This November, Oregon voters will get to decide whether they want to legalize and regulate recreational marijuana.
"Initiative Petition 53 has qualified for the November ballot," Tony Green, communications director for Oregon Secretary of State Kate Brown, confirmed to The Huffington Post Tuesday.
The petition was submitted by New Approach Oregon, a Portland-based marijuana policy reform group, earlier this month. More than 87,000 signatures have been verified by Brown's office.
According to the proposed initiative text, adults 21 and over in Oregon would be able to possess up to eight ounces of marijuana at home and one ounce in public. The Oregon Liquor Control Commission would be the agency charged with regulating and monitoring the industry, similar to the regulatory model used in Washington state. Taxes collected on sales of marijuana would be distributed to schools, law enforcement and drug prevention and education programs in the state.
It appears likely that the Oregon measure will pass.
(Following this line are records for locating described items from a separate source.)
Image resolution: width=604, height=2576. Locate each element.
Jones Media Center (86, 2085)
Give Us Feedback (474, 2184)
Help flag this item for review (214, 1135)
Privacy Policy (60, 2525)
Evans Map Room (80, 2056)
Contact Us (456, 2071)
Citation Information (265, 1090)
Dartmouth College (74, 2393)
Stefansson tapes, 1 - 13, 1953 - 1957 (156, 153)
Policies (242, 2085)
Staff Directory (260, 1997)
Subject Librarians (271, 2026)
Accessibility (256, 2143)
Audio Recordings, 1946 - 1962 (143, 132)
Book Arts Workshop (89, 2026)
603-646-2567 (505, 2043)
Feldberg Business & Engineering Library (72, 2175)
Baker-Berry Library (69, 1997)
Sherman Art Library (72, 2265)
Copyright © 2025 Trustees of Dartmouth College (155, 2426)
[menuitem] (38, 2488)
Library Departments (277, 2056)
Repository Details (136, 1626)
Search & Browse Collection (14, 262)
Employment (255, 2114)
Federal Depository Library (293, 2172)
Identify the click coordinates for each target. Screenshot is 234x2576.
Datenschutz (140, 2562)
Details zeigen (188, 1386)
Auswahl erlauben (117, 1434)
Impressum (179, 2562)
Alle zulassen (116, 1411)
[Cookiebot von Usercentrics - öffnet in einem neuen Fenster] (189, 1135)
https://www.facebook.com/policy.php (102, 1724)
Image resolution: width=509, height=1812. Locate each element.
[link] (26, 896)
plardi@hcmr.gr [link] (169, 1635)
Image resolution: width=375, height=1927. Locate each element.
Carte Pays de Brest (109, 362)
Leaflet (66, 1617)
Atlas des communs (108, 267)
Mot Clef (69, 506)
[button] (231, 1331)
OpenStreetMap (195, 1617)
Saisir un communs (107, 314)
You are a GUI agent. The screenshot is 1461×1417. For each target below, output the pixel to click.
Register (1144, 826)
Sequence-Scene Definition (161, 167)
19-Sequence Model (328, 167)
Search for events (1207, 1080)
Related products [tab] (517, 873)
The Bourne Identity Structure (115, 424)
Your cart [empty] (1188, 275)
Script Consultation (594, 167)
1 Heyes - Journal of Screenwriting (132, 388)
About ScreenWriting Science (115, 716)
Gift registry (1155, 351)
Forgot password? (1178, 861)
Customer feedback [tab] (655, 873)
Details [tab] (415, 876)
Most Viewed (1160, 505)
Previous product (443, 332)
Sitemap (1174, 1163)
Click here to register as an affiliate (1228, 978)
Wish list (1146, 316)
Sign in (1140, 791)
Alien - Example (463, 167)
A recent poll showed that 57 percent of the state's likely 2014 voters support recreational marijuana legalization. Oregon has already decriminalized cannabis and legalized it for medical use, and Gov. John Kitzhaber (D) has signaled his support for recreational marijuana legalization, should a bill make it to his desk.
"I hear the drumbeats from Washington and Colorado," Kitzhaber said in January, referring to the two U.S. states where legal, regulated marijuana markets already exist. "I want to make sure we have a thoughtful regulatory system. The legislature would be the right place to craft that."
Oregon is not the only state that will consider legalizing recreational marijuana in November. Alaska voters will also decide this fall on regulating marijuana for adults.
"With legalization initiatives qualified in two states -- with another in D.C. likely to be certified soon -- plus several recent wins on the floor of the Republican-controlled U.S. House, 2014 is shaping up to be the biggest year for marijuana reform yet," Tom Angell, chairman of the advocacy group Marijuana Majority, told HuffPost. "If we win these legalization initiatives, it's not only likely that more states will follow suit in 2016, but that presidential candidates on both sides of the aisle are going to see the value in being perceived as pro-reform."
"There's no question it's something the contenders will get asked about in debates," Angell continued. "The more wins our side puts on the board, the more likely it is the candidates will feel like they need to court voters who support legalization."